### What you are asked to do
When you reach the line that contains "Safety & Environment (26, 2230)" in the data below, start reproducing lines exactly, and stop after the line that contains "EZGO Lithium Conversion Guides (51, 1986)".

───── Working data ─────

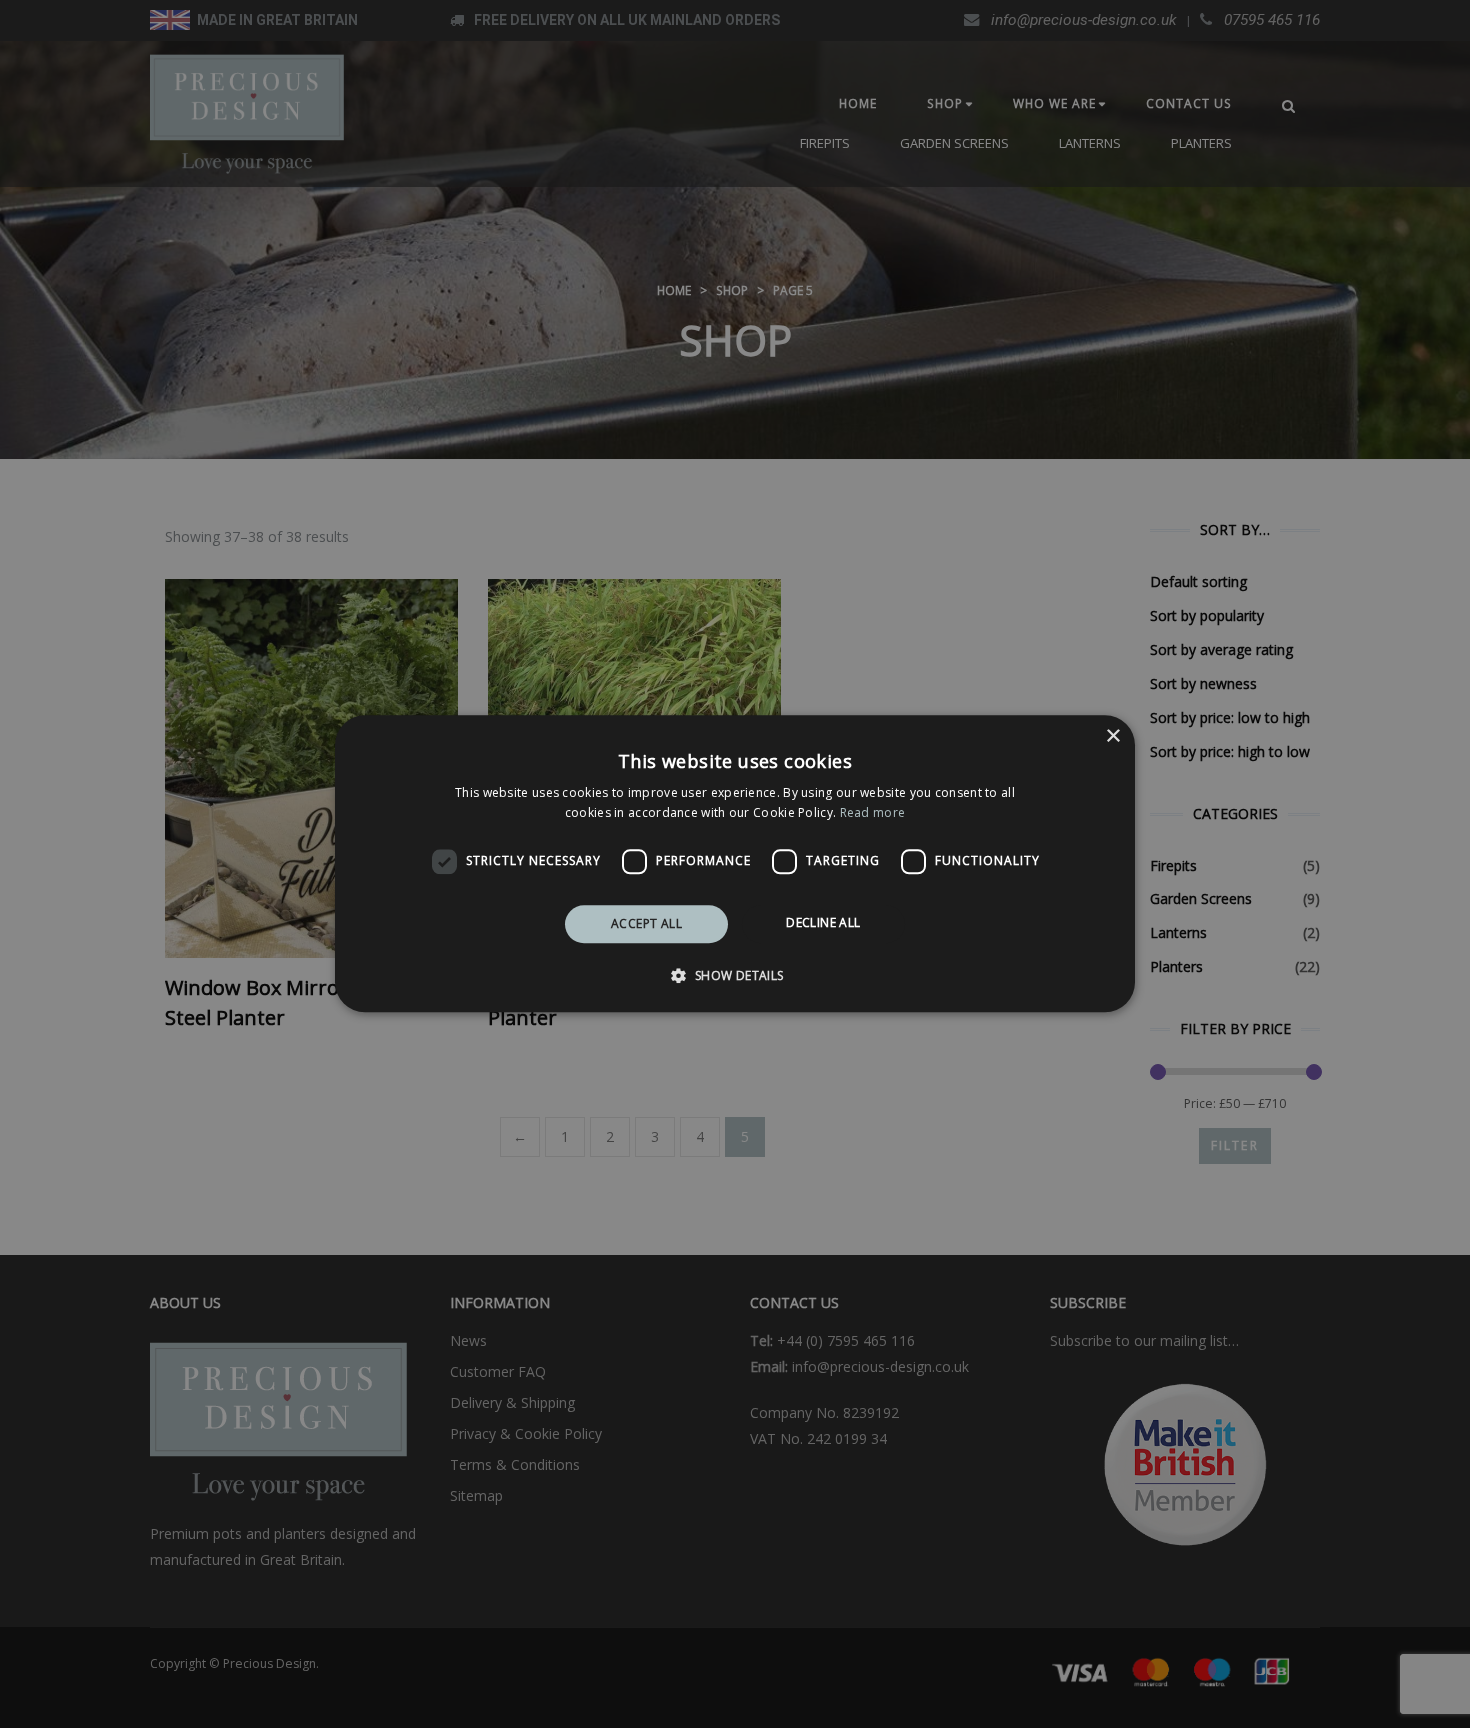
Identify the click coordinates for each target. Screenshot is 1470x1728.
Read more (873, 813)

─────
───── Working data ─────

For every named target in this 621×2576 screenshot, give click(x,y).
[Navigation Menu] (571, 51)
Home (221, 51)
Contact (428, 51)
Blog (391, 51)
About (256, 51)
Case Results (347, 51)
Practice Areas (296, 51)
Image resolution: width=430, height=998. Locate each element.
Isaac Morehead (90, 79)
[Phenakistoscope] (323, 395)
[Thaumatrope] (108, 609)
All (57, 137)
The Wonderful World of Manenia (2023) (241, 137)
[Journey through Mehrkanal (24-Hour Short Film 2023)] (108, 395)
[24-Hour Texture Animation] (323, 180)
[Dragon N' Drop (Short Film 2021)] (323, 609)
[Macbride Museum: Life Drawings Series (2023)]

─────
───── Working data ─────

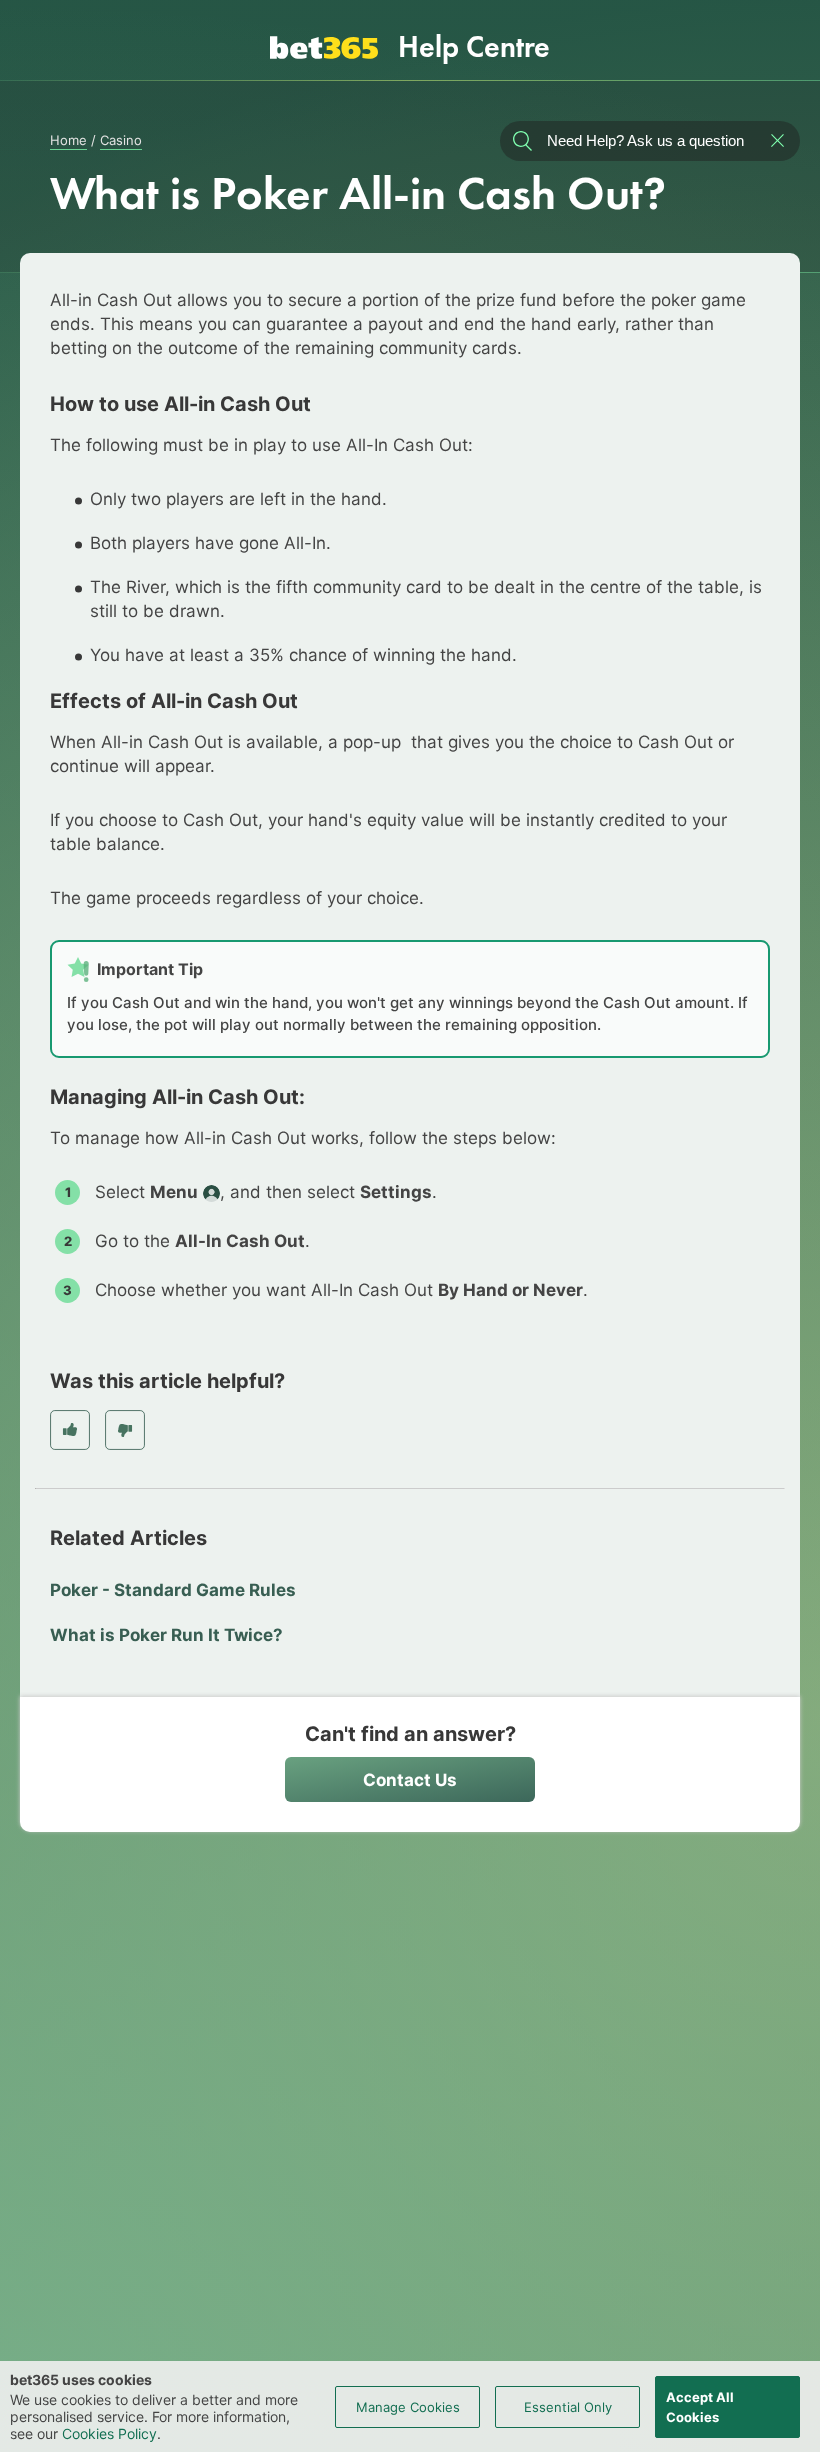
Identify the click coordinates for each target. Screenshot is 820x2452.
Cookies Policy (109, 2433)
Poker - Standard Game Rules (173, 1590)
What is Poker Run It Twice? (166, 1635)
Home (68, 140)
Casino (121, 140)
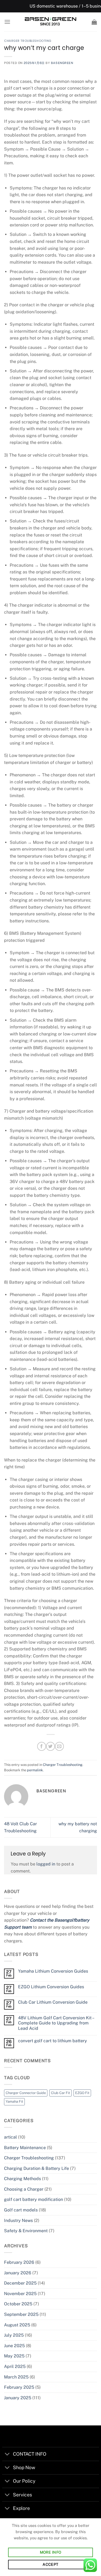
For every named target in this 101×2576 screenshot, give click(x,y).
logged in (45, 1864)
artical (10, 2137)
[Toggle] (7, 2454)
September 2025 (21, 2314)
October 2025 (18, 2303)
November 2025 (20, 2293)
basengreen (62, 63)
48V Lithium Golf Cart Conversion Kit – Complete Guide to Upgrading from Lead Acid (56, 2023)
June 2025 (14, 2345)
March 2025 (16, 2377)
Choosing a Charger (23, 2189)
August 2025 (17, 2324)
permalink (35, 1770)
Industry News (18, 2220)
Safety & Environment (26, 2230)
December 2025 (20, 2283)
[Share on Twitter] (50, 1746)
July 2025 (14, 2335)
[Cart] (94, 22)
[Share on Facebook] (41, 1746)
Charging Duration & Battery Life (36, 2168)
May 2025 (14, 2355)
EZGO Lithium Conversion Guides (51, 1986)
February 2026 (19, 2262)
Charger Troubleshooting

─────

### Answer to the exercise
Safety & Environment (26, 2230)
December 2025 (20, 2283)
[Share on Twitter] (50, 1746)
July 2025 (14, 2335)
[Cart] (94, 22)
[Share on Facebook] (41, 1746)
Charging Duration & Battery Life (36, 2168)
May 2025 (14, 2355)
EZGO Lithium Conversion Guides (51, 1986)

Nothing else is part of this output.